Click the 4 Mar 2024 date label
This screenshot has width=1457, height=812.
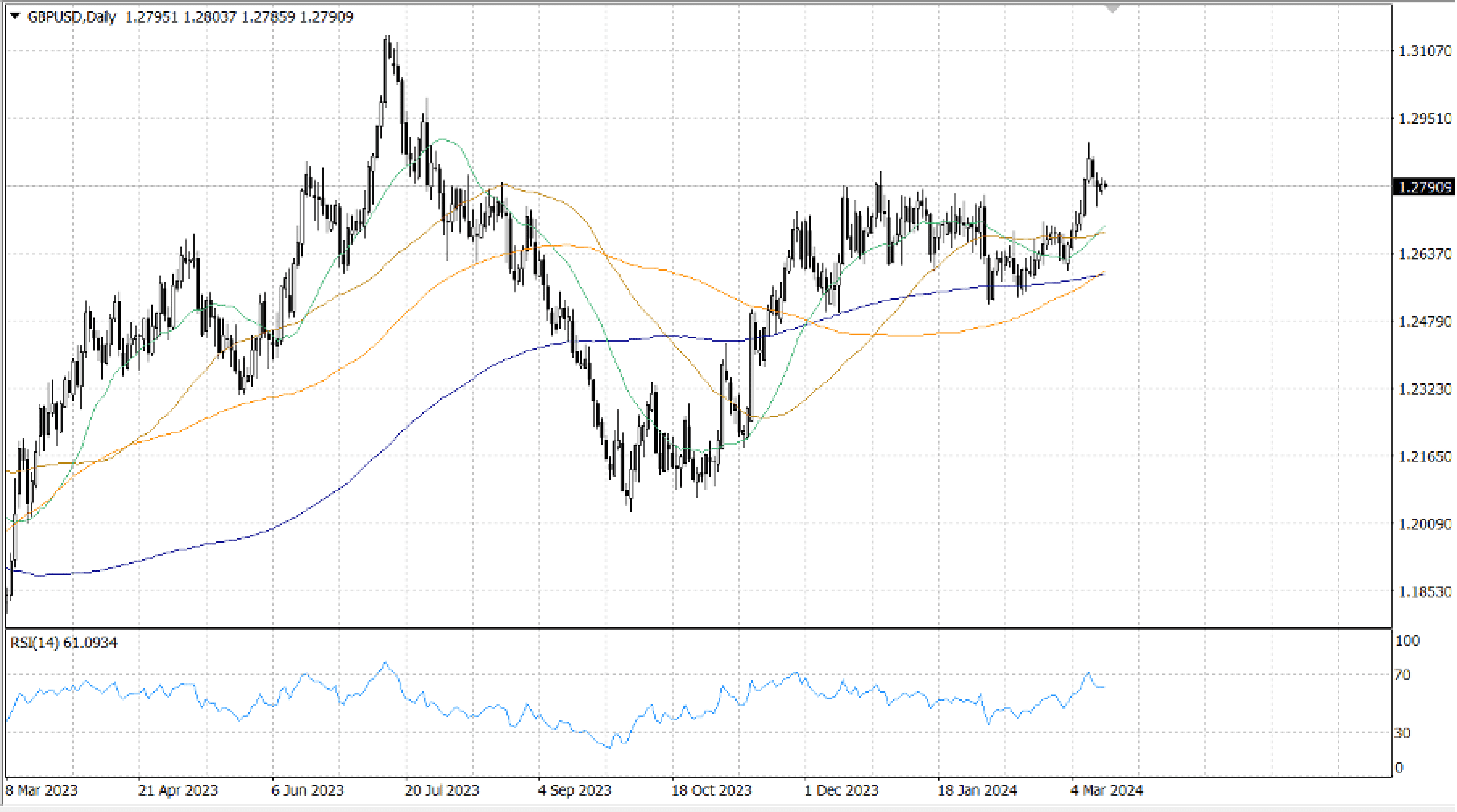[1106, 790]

---

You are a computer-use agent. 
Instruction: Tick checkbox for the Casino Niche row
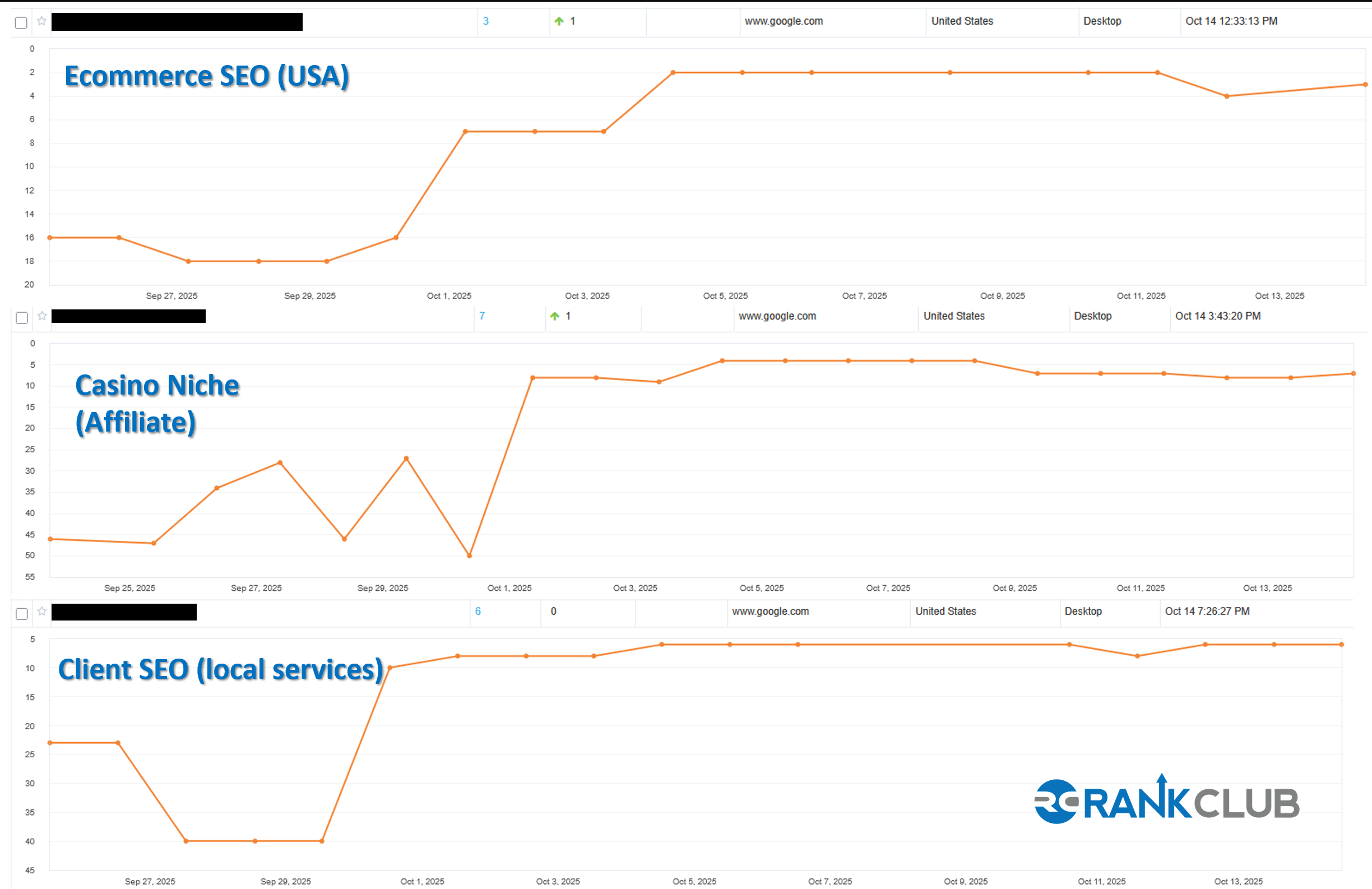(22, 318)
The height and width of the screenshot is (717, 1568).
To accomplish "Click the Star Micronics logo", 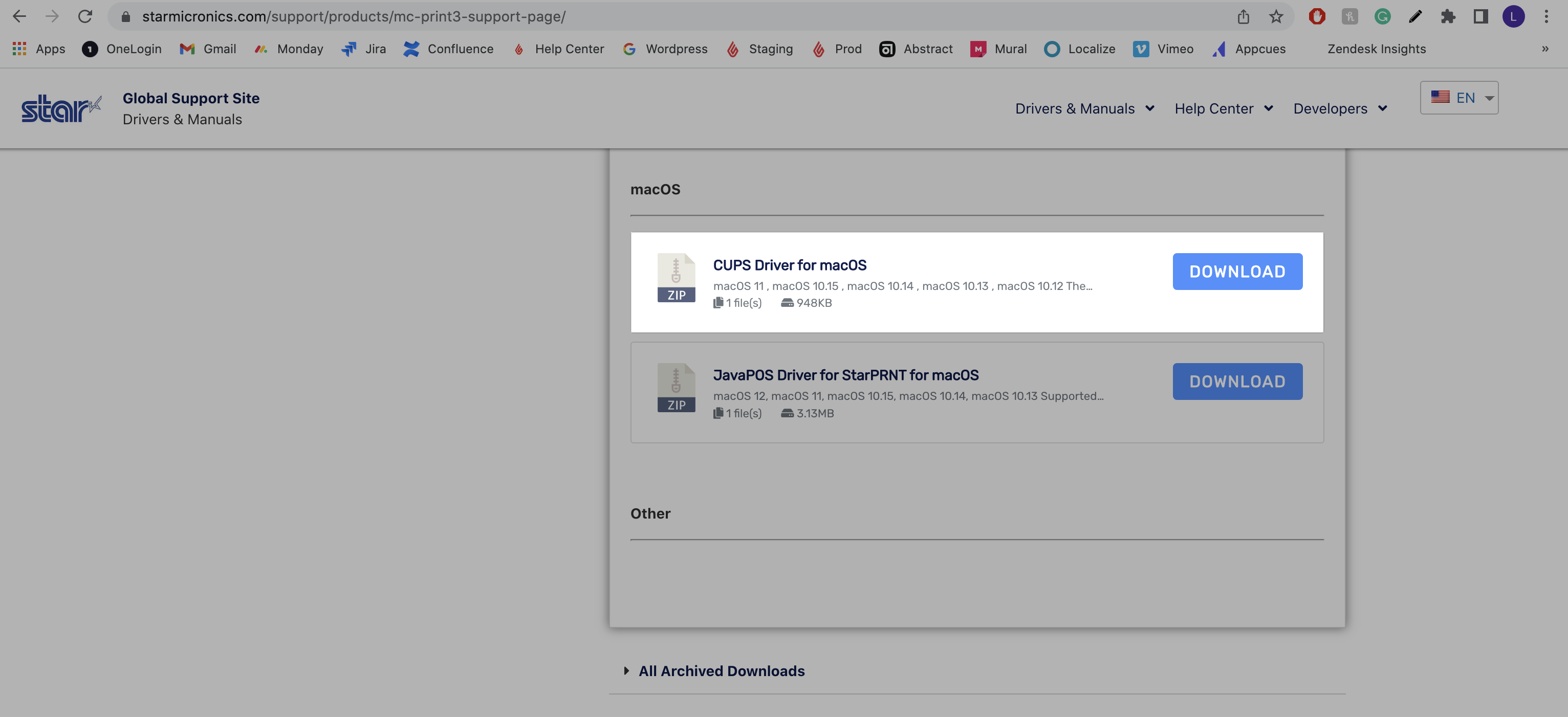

---

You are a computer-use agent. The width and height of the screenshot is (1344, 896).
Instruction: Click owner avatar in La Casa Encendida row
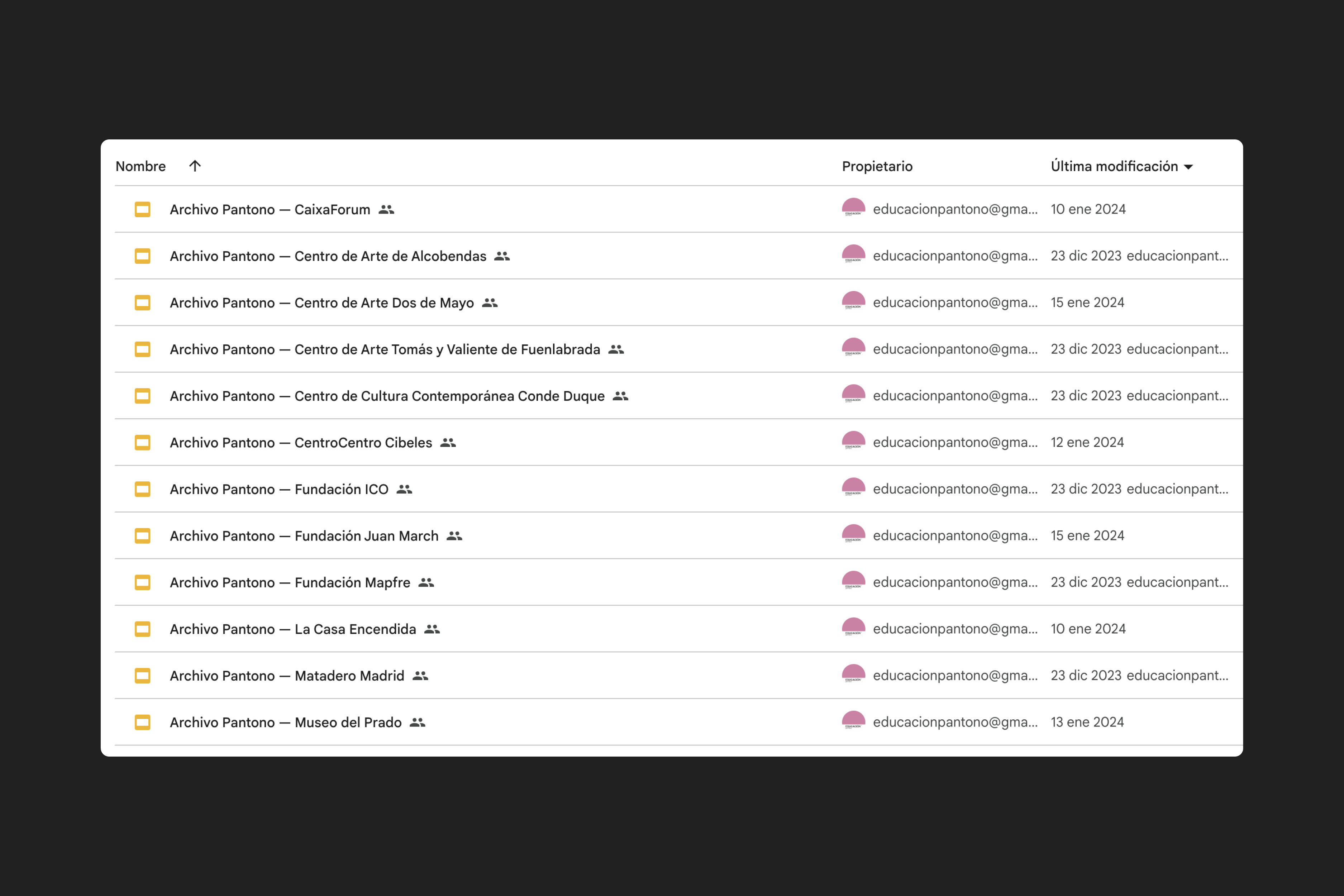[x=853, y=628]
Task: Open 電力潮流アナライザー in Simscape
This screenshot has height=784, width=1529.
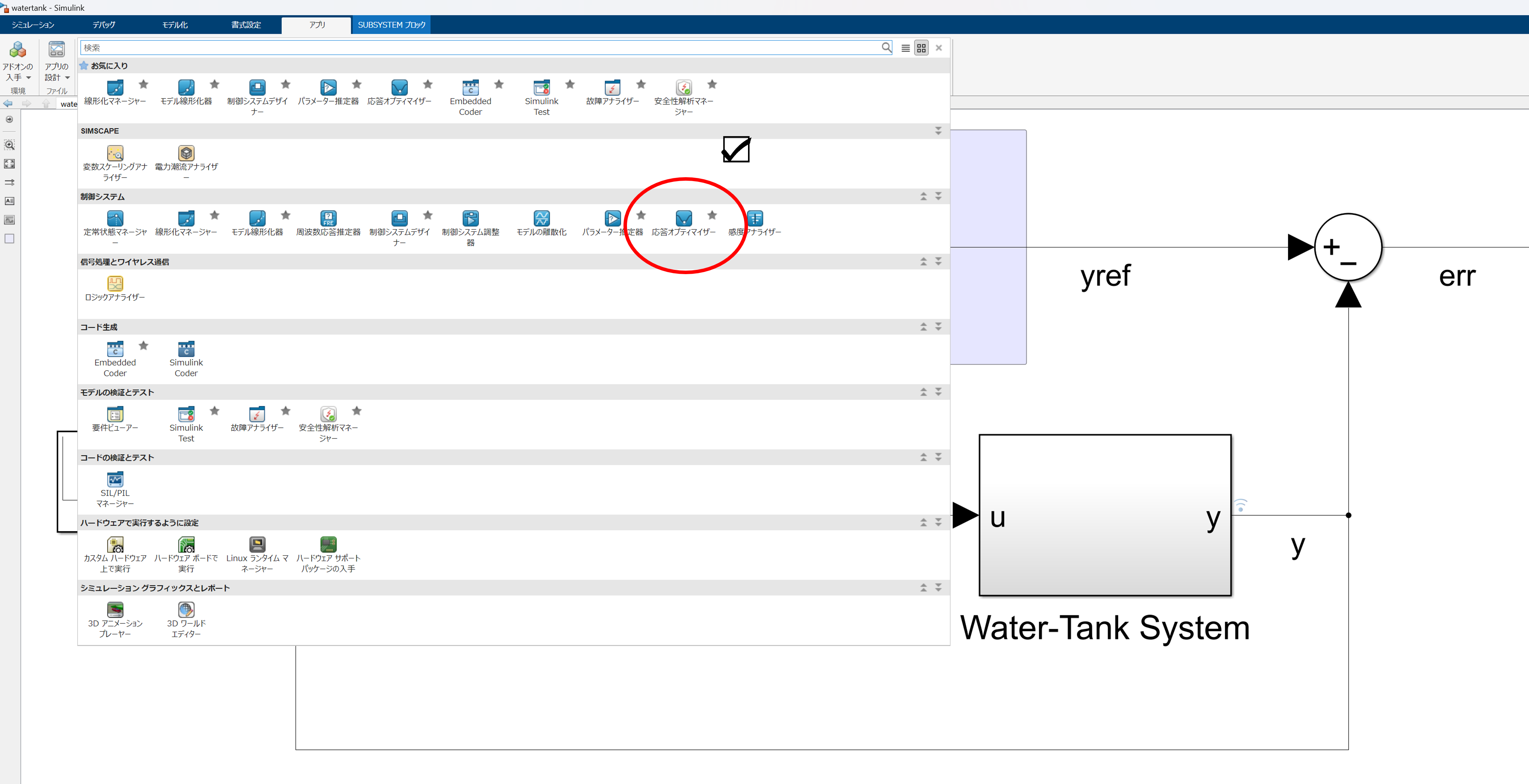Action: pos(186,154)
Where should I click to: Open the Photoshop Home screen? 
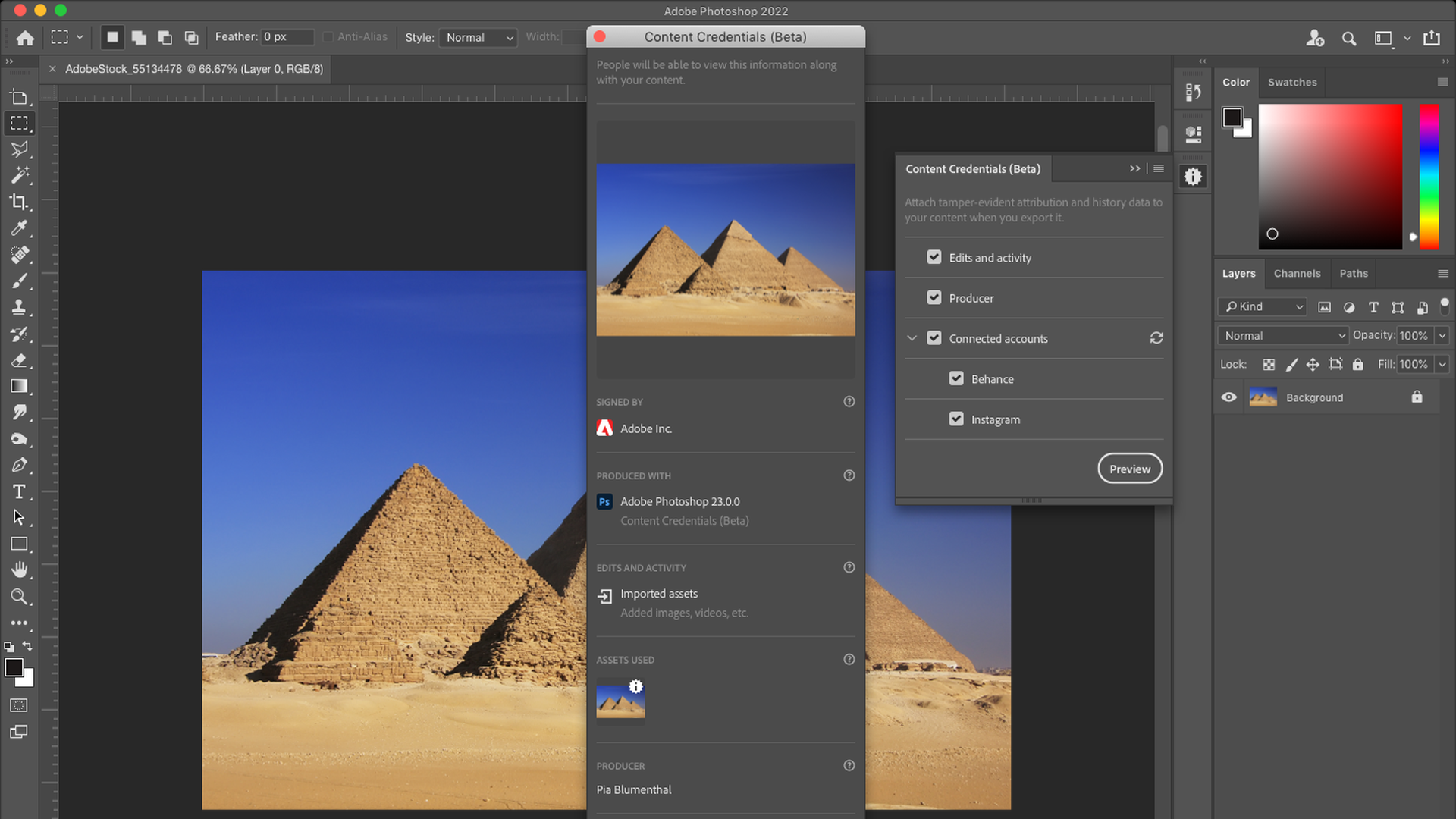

---

Go through the listing above and copy each line in which the string "Open" is found.

Task: Open 電力潮流アナライザー in Simscape
Where should I click to: Open the Photoshop Home screen? 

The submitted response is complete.